1.11 Transmittance of the Atmosphere

1.11 Transmittance of the Atmosphere

The sunlight's transmission through the atmosphere is affected by absorption and scattering of atmospheric molecules and aerosols. The reduction of sunlight intensity is called extinction. The rate of extinction is expressed as extinction coefficient (see 1.12).

The optical thickness of the atmosphere corresponds to the integrated value of the extinction coefficient at each altitude by the atmospheric thickness. The optical thickness indicates the magnitude of absorption and scattering of the sunlight. The following elements will influence the transmittance of the atmosphere.

a. Atmospheric molecules(smaller size than wavelength):
carbon dioxygen, ozone, nitrogen gas, and other molecules

b. Aerosols (larger size than wavelength):
water drops such as fog and haze, smog, dust and other particles with a bigger size

Scattering by atmospheric molecules with a smaller size than the wavelength of the sunlight is called Rayleigh scattering. Raleigh scattering is inversely proportional to the fourth power of the wavelength.

The contribution of atmospheric molecules to the optical thickness is almost constant spatially and with time, although it varies somewhat depending on the season and the latitude.

Scattering by aerosols with larger size than the wavelength of the sunlight is called Mie scattering.

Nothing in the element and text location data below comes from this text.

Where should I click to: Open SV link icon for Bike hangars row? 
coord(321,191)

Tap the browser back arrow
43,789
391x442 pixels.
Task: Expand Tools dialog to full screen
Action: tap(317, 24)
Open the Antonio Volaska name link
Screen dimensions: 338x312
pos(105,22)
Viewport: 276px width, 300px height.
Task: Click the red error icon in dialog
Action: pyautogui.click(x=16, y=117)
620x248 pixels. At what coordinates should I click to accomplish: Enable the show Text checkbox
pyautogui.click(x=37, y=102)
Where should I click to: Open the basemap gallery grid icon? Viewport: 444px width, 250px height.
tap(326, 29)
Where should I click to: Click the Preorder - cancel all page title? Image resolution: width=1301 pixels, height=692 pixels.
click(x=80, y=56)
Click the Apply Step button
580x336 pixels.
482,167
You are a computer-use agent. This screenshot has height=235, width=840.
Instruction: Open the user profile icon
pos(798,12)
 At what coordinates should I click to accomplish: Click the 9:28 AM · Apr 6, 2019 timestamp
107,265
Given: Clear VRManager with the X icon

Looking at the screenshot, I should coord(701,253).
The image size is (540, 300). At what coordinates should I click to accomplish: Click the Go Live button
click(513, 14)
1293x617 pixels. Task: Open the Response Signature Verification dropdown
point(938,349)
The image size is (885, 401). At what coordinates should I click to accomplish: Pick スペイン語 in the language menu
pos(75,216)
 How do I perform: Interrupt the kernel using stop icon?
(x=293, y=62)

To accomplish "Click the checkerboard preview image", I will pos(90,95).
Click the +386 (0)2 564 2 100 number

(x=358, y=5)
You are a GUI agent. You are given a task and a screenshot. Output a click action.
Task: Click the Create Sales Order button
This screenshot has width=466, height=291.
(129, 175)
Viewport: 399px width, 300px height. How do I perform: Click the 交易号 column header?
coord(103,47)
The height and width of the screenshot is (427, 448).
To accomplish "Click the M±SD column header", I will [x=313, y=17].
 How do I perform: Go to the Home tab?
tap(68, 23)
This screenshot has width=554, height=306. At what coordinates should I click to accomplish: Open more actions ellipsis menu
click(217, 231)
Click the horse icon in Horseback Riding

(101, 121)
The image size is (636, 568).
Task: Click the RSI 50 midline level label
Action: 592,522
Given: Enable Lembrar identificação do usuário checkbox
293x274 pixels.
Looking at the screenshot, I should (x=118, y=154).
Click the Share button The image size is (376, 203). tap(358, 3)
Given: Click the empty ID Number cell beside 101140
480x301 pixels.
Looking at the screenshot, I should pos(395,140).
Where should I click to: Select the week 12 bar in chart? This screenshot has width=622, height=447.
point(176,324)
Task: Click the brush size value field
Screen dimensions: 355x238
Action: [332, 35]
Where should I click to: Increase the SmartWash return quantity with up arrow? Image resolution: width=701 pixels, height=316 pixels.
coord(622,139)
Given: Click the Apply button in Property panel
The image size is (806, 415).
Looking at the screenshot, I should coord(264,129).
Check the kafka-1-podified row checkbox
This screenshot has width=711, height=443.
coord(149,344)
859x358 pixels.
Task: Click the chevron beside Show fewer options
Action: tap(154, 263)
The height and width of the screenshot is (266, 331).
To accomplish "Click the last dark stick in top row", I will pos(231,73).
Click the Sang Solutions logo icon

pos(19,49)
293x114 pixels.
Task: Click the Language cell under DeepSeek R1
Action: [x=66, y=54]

The source of aerosols will be suspended particles such as sea water or dust in the atmosphere blown from the sea or the ground, urban garbage, industrial smoke, volcanic ashes etc., which varies to a great extent depending upon the location and the time. In addition, the optical characteristics and the size distribution also changes with respect to humidity, temperature and other environmental conditions. This makes it difficult to measure the effect of aerosol scattering.

Scattering, absorption and transmittance of the atmosphere are different for different wavelengths. Figure 1.11.1 shows the spectral transmittance of the atmosphere. The low parts of the curve show the effect of absorption by the molecules described in the figure. Figure 1.11.2 shows the spectral transmittance, or conversely absorption, with respect to various atmospheric molecules. The open region with higher transmittance in called "an atmospheric window".

As the transmittance partially includes the effect of scattering, the contribution of scattering is larger in the shorter wavelengths. Figure 1.11.3 shows a result of simulation for resultant transmittance multiplied by absorption and scattering which would be produced for a standard "clean atmospheric model" in the U.S.A. The contribution by scattering is dominant in the region less than 2mm and proportional according to the shorter wavelength. The contribution by absorption is not constant but depends on the specific wavelength.